#### [The task]
Format the lines from the first one through the line that contains "coordinates (956, 347)." as a JSON list of strings, one per line, leaving out blank lines and pictures.

#### [Records to use]
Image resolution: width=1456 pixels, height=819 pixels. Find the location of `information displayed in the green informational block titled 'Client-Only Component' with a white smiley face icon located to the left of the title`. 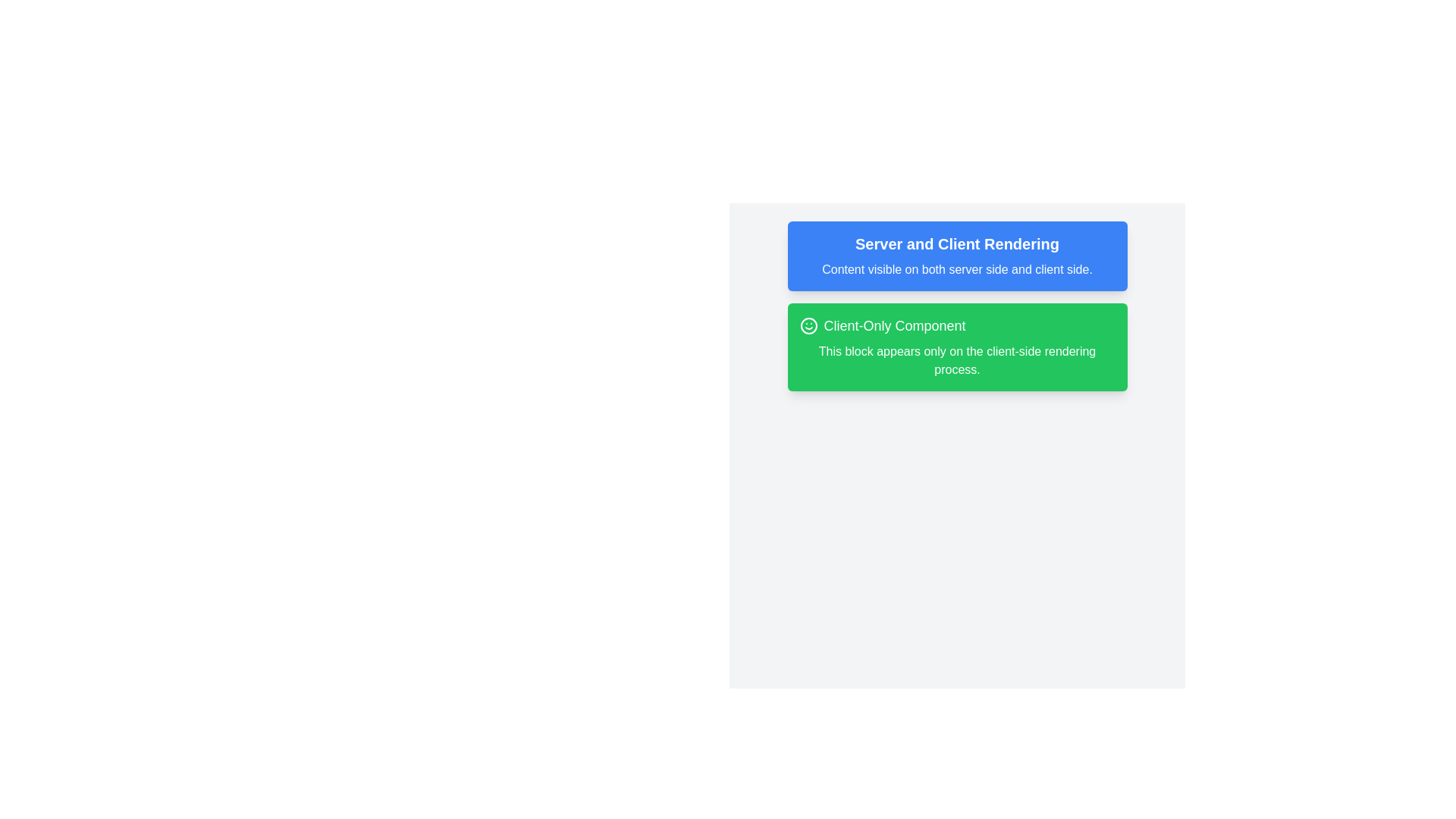

information displayed in the green informational block titled 'Client-Only Component' with a white smiley face icon located to the left of the title is located at coordinates (956, 347).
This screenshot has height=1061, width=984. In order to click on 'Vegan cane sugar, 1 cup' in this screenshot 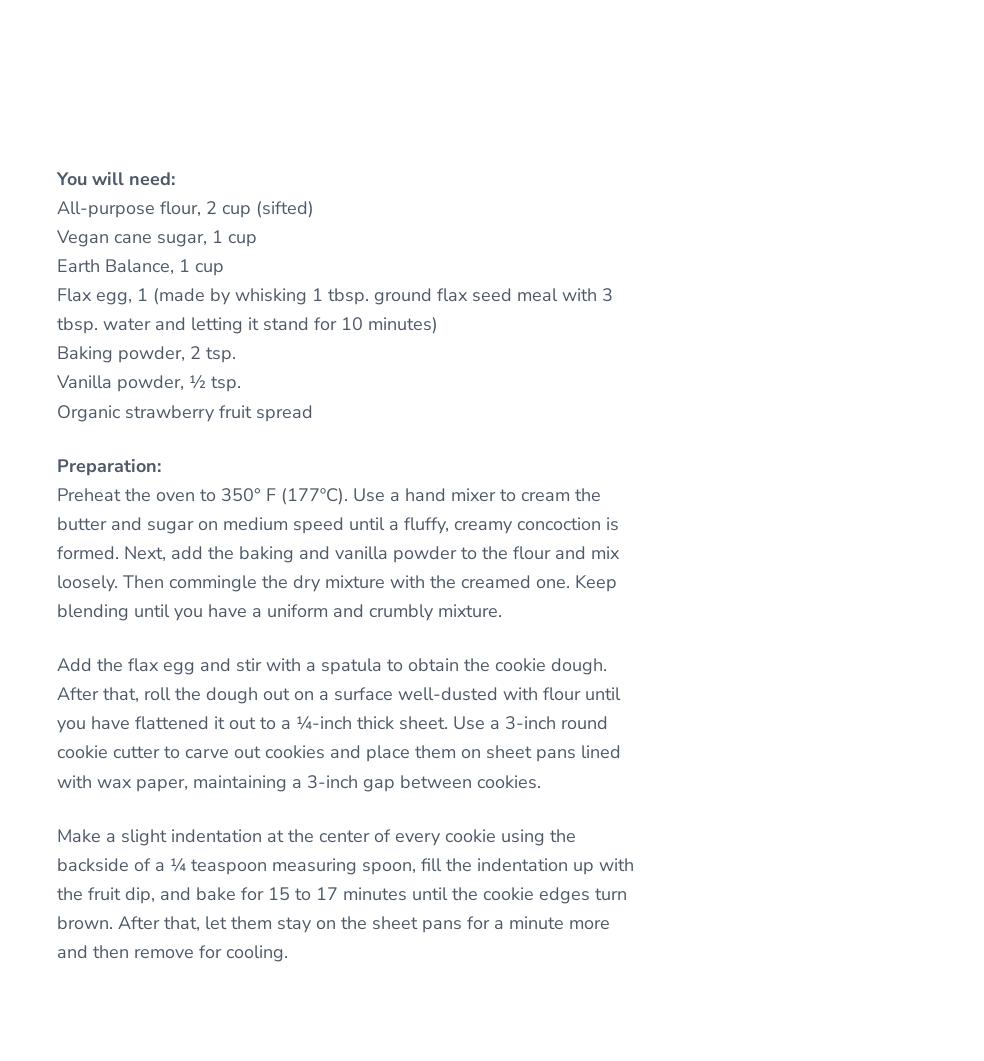, I will do `click(157, 234)`.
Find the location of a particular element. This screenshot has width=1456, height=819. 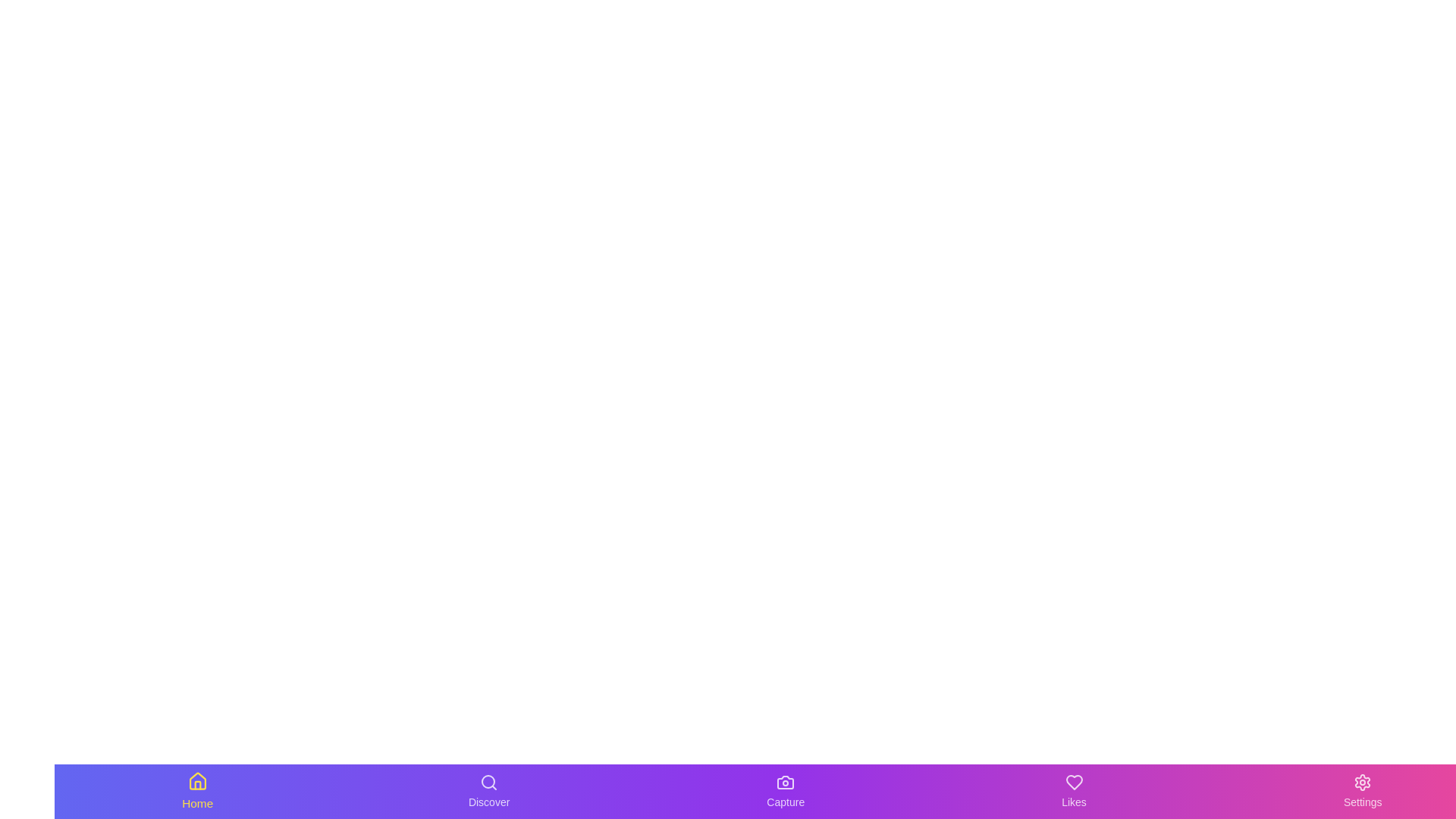

the tab labeled Settings is located at coordinates (1362, 791).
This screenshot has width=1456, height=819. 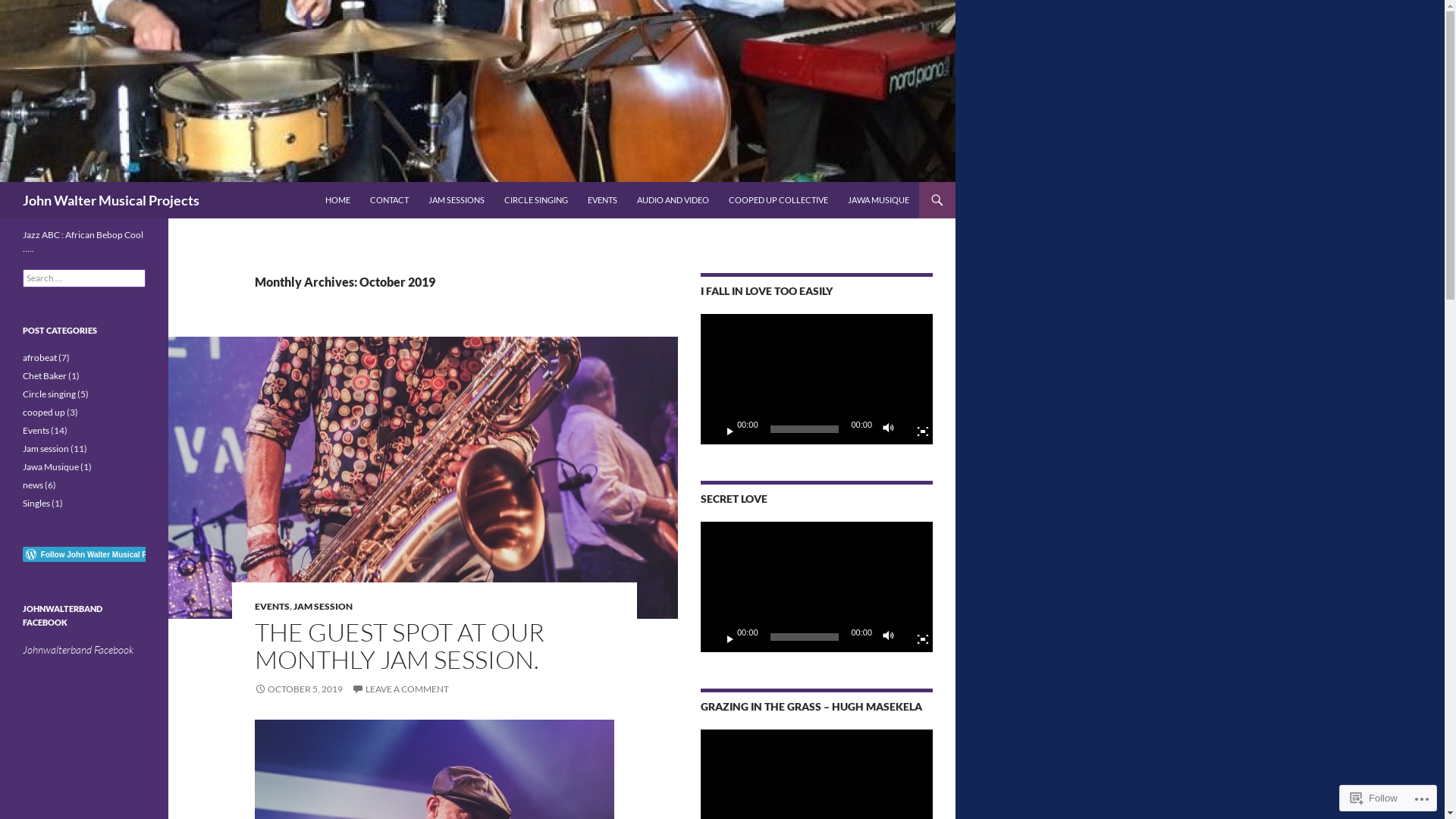 What do you see at coordinates (22, 466) in the screenshot?
I see `'Jawa Musique'` at bounding box center [22, 466].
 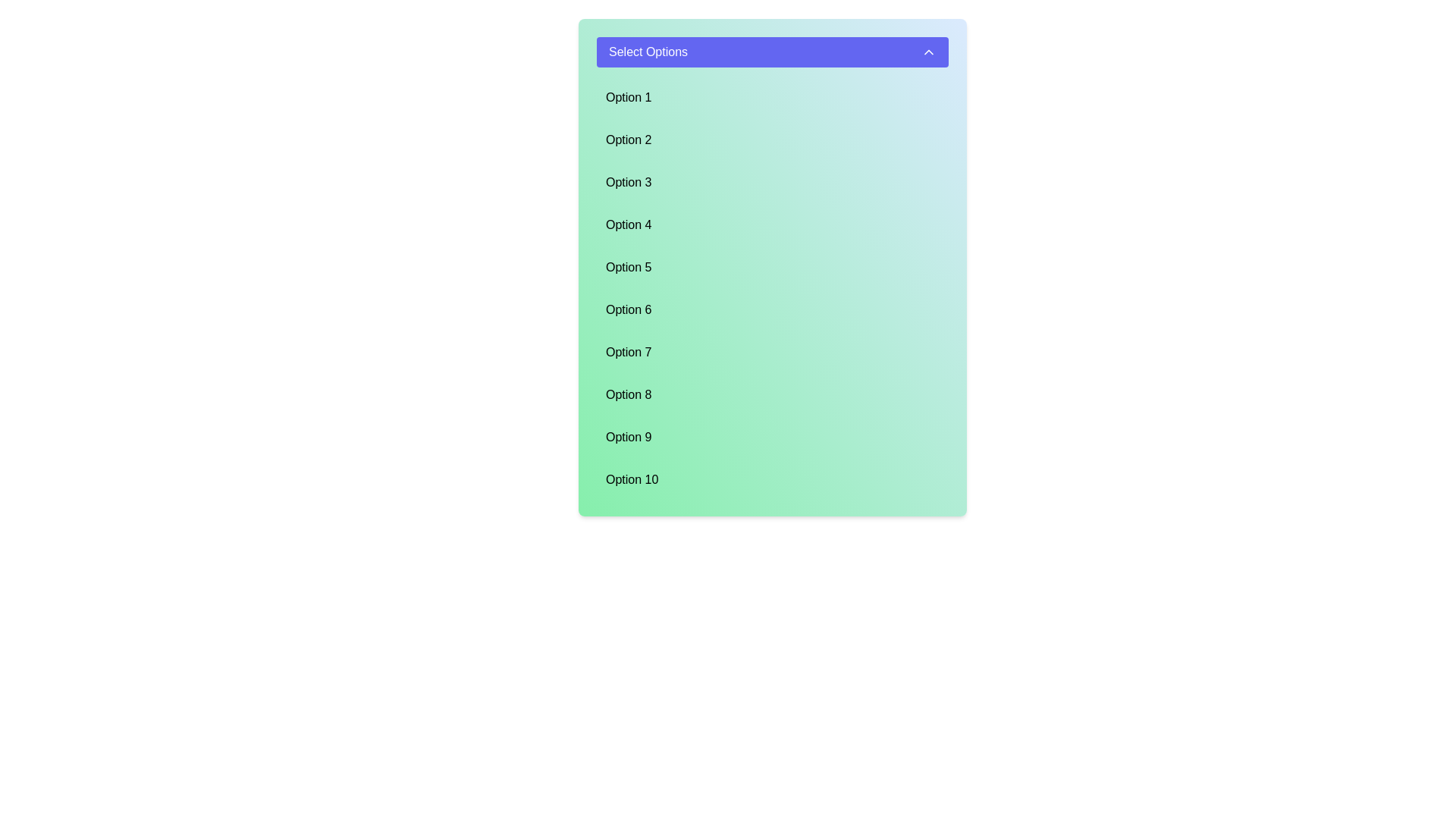 I want to click on the 'Option 6' dropdown menu item located in the sixth position of the dropdown list, so click(x=629, y=309).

#### [Answer]
[
  "Image resolution: width=1456 pixels, height=819 pixels. Find the location of `information displayed in the green informational block titled 'Client-Only Component' with a white smiley face icon located to the left of the title`. ",
  "information displayed in the green informational block titled 'Client-Only Component' with a white smiley face icon located to the left of the title is located at coordinates (956, 347)."
]